The after-school-extra-help-tutor is in the library café with the teenage student; she’s explaining the exam paper structure and the tricks and tactics of succeeding through this particular system. What to watch out for. Active listening will allow you to improve your efficacy. Stop hearing, start listening. (She didn’t say that). Her voice has the narrative tonal undulations of performed female ‘helpful help’; the student’s responses are imperceptible.

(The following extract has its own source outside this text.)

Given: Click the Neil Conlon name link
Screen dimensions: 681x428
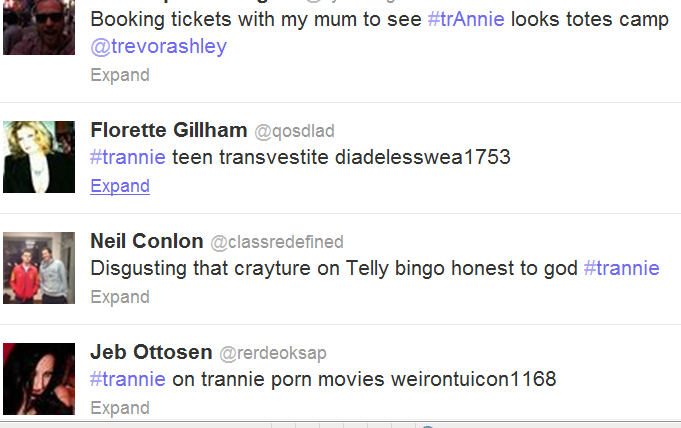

Narcissism sings above the other words, it’s not that you’ll be asked directly to define narcissism, it’s more likely that within the text you’ll have to distinguish it from the others and understand it in context. So it’s good news for narcissist and it’s good news for narcissist. Awkward. The informal café at the edge of the vast non-space of the library welcome hall; I feel very welcome, jumbling along with everyone else. I can also hear myself writing this as if I’m writing with purpose, characterised as a filter. I recognise someone from the hospital, or the street, or the school, or something to do with not forgetting to water the plants. Romance of the library welcome hall, as the bagged-up cakes are still available, the traffic sneaks along, magnetically shunting in gangs, partially obscured by the reflection of the romance of the library welcome hall and the surge of after-school-growling. He’s from the glass house, he has a family. It’s a strong word, strong word to use; I can’t see any of the student’s relatives, I can’t even see him now.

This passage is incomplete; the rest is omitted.